There will always be students and faculty who aren’t meant for online learning, but if the education system does not change, it will be impossible for America to compete globally, Green said.

“Standing still is no longer an option,” Green said. “Students aren’t standing still – their demands for service are moving at the same pace technology moves.”

In a global economy, higher education is also going global, he said.

“Traditional ways of doing things, while they’ll continue, are being disrupted by new models and that’s a good thing,” Green said. “It really is urgent. We need an educated citizenry to compete in the global economy. Higher ed is a traditional structure itself. If we’re not open to change like other traditional structures, we will be irrelevant.”

WHO'S eLEARNING?

eLearners are looking for flexibility. They are single parents, working people, deployed military students, 40-somethings who many not be comfortable in a classroom with younger students and high school students in Running Start programs.

Or they are folks who don’t want to get up and drive to an 8 a.m. class.

Faculty members also are seeing the benefit of more flexible schedules, said Glen Jenewein, Clark College’s dean of eLearning. They can go on a trip for a few days and check on their classes, and part-time instructors can work for more than one school and earn a solid living, Jenewein said.
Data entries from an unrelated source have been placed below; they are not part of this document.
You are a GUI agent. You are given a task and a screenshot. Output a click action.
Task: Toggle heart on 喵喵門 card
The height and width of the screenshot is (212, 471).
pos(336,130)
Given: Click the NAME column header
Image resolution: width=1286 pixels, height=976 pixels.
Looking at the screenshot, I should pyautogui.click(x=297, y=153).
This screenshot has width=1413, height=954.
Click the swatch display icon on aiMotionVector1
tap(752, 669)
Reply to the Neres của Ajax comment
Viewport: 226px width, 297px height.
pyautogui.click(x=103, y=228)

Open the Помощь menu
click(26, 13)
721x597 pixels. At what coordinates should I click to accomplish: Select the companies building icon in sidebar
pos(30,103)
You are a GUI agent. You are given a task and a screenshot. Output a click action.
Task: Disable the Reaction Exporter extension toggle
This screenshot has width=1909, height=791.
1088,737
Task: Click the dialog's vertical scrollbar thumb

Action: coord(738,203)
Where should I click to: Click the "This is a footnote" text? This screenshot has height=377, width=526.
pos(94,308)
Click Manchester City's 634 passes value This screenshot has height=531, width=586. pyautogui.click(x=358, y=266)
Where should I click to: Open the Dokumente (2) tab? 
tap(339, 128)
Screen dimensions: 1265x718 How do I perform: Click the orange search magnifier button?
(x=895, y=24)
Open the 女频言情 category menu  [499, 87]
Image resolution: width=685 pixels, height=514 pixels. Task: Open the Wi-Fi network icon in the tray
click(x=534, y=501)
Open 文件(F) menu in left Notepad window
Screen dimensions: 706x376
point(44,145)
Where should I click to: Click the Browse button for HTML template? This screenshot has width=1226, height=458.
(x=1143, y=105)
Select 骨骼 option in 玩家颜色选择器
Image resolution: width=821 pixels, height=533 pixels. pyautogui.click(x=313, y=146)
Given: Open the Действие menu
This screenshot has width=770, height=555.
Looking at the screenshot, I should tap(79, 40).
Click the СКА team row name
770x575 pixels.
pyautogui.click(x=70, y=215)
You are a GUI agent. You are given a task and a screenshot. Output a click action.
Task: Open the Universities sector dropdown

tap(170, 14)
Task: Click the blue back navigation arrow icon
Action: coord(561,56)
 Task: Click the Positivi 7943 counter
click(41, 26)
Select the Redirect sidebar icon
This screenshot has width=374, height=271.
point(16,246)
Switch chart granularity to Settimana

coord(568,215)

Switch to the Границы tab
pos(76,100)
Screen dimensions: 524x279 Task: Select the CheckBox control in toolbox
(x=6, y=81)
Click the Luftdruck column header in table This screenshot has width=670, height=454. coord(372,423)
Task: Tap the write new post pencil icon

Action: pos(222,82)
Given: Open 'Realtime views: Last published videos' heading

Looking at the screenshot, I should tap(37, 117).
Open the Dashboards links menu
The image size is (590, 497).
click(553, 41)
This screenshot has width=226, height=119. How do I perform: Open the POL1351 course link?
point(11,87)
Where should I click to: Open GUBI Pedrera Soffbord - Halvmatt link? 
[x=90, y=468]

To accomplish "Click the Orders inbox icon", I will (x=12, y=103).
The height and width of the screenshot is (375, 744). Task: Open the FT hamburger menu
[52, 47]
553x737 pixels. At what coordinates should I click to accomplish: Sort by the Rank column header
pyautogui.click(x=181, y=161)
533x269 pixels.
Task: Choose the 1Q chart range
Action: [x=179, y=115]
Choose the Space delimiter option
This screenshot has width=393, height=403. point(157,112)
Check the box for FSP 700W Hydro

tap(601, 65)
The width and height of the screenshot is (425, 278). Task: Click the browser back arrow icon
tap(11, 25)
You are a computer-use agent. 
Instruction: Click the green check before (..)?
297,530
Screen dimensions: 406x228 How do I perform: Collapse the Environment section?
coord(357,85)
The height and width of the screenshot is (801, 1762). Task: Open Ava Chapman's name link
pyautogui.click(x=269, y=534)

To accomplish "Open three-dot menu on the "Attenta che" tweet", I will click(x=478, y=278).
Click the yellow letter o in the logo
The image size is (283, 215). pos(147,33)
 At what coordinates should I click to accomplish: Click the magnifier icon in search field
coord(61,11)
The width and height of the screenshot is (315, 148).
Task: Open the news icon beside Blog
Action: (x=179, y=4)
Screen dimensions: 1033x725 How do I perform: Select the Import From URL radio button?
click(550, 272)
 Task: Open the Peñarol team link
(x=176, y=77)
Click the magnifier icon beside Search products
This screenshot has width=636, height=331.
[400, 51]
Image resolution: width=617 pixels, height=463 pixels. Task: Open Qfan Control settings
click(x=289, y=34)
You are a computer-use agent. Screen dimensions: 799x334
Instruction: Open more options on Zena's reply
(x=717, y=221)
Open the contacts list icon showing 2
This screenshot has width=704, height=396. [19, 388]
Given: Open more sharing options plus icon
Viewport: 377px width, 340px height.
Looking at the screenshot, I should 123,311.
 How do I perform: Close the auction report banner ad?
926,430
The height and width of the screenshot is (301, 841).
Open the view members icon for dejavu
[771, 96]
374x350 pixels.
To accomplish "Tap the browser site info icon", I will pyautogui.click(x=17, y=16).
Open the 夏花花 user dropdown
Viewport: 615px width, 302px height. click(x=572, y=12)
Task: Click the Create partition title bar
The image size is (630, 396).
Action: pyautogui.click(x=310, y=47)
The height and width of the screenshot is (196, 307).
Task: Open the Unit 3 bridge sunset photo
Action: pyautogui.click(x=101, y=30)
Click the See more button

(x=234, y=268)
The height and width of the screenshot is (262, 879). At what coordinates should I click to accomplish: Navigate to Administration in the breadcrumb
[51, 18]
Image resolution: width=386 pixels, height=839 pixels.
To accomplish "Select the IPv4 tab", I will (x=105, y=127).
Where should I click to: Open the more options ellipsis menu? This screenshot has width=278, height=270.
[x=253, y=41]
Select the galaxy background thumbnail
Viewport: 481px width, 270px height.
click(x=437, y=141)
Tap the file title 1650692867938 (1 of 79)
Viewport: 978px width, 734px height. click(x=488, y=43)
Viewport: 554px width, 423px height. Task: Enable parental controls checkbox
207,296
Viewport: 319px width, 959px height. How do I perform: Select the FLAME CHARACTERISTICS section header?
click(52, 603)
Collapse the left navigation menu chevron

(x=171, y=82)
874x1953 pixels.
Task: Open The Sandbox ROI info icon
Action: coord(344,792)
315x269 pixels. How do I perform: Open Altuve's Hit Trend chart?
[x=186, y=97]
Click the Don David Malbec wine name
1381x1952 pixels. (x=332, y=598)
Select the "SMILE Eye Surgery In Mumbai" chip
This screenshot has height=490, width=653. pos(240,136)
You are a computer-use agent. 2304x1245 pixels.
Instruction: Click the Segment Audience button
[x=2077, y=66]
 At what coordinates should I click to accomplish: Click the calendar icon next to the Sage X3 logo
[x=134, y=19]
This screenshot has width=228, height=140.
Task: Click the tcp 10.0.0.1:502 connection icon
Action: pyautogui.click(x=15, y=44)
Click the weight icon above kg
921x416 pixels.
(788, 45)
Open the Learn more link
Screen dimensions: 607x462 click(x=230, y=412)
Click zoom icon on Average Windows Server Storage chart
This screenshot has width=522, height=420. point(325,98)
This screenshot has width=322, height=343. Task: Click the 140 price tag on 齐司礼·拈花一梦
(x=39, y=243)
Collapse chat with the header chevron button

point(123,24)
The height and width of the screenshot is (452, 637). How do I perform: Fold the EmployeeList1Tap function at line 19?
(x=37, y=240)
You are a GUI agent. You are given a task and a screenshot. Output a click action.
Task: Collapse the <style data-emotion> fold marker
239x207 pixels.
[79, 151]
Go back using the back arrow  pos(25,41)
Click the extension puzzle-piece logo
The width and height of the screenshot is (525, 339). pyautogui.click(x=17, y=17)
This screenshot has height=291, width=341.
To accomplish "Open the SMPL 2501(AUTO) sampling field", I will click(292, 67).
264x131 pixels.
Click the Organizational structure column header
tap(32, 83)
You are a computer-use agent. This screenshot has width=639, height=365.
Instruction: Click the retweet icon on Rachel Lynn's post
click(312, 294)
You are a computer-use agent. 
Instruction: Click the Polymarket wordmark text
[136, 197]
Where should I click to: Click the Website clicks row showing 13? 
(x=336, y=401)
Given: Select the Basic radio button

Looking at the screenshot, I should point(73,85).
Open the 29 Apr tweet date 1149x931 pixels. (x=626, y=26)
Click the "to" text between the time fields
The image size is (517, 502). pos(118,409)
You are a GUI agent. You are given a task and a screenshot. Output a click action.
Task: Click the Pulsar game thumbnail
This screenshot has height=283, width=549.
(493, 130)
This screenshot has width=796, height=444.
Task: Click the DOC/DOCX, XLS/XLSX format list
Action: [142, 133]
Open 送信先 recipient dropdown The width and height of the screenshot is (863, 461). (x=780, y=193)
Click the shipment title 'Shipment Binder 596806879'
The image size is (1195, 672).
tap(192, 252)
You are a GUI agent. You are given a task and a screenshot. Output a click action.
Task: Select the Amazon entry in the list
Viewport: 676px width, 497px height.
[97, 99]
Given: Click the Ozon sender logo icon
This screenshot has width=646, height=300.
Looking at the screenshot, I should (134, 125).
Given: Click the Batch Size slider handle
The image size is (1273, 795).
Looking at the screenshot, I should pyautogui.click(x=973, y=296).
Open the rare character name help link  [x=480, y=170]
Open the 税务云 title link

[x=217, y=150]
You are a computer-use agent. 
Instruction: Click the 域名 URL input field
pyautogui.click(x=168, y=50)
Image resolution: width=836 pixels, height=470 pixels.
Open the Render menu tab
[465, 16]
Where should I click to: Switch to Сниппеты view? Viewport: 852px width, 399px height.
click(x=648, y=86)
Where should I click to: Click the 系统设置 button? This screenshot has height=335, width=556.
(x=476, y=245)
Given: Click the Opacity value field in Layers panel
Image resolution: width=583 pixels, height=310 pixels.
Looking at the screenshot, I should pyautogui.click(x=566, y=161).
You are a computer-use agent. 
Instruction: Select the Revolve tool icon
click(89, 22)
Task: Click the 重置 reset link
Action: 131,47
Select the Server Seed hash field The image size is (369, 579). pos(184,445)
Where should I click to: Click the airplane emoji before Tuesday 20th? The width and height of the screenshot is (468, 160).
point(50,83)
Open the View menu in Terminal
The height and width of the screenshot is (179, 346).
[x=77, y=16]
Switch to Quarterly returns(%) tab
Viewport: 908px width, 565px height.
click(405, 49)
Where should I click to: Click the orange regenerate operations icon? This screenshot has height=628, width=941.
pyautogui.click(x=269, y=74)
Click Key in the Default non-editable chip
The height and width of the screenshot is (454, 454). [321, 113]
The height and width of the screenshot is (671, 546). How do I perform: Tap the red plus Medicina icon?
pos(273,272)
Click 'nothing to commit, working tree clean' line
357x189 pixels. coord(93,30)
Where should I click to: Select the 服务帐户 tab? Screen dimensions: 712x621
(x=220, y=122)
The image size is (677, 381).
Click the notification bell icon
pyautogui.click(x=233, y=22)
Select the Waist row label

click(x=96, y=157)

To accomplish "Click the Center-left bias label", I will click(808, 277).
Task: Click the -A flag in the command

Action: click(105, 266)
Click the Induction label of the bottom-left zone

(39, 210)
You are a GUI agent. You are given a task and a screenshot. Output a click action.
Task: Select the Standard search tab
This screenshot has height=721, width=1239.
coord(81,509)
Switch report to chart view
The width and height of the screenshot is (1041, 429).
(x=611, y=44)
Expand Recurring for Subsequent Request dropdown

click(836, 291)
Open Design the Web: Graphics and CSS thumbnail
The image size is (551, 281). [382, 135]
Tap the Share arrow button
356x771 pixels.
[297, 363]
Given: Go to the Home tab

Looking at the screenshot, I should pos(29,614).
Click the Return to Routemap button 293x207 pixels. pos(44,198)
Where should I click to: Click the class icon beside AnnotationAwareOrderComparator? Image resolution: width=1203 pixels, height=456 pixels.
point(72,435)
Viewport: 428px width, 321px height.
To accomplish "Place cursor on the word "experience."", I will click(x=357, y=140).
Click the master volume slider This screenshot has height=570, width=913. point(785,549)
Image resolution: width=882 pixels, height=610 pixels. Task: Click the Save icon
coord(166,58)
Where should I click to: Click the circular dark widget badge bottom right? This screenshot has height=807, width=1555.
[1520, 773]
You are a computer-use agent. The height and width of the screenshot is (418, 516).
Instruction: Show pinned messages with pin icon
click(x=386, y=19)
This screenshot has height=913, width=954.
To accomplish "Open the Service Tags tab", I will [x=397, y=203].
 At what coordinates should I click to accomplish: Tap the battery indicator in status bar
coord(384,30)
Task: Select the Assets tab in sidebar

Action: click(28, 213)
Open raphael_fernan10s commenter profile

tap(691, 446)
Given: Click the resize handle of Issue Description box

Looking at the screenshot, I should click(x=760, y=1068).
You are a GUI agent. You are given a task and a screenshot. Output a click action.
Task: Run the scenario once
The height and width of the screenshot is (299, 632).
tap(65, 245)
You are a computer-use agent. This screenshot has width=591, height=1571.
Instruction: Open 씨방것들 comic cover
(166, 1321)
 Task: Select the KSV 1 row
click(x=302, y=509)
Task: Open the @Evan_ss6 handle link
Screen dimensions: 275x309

Instructors must be trained in both how to navigate eLearning software – in Clark’s case, Blackboard – and how to deliver online courses, which is much different than teaching in a classroom.

“They’ve got to know how to use podcasts, wikis, blogs – all of the tools that keep students engaged,” he said.

Clark spends about $100,000 per year on Blackboard, and Jenewein said student fees don’t come close to covering the cost.

eLearning students pay regular tuition with a $30 online fee or $15 for hybrid courses.

OPEN EDUCATION

A global movement is pushing for open educational resources and is turning the idea of information access on its ear.

Massachusetts Institute of Technology launched Open CourseWare, which made all of the school’s course materials available online for free. Then Yale, University of California, Berkeley and Utah State University followed suit.

Cable Green, eLearning director for the Washington State Board for Community and Technical Colleges, said what is being given away is only the content – not the courses, interaction with professors or the diploma.

“They did it for two reasons – first, it’s the right thing to do,” he said. “And they put creative commons licenses and share alike clauses on their content, which means if people use the content and change it, the user must give the university the changes.”

This is highly beneficial to the universities. For instance, an MIT graduate student from China returned to his home country where he  started tutoring services. He translated MIT’s materials into Mandarin Chinese and started tutoring high school students in the content.

The bonus for MIT? It now has all of its materials translated into Mandarin Chinese.

Another project, Flat World Knowledge, plans to make textbooks available for free online – challenging the rising cost of books. Students are able to have an actual book for the cost of shipping and paper or free as PDFs.

“eLearning is an umbrella – it asks the question, how do we use technology to support teaching and learning?” Green said.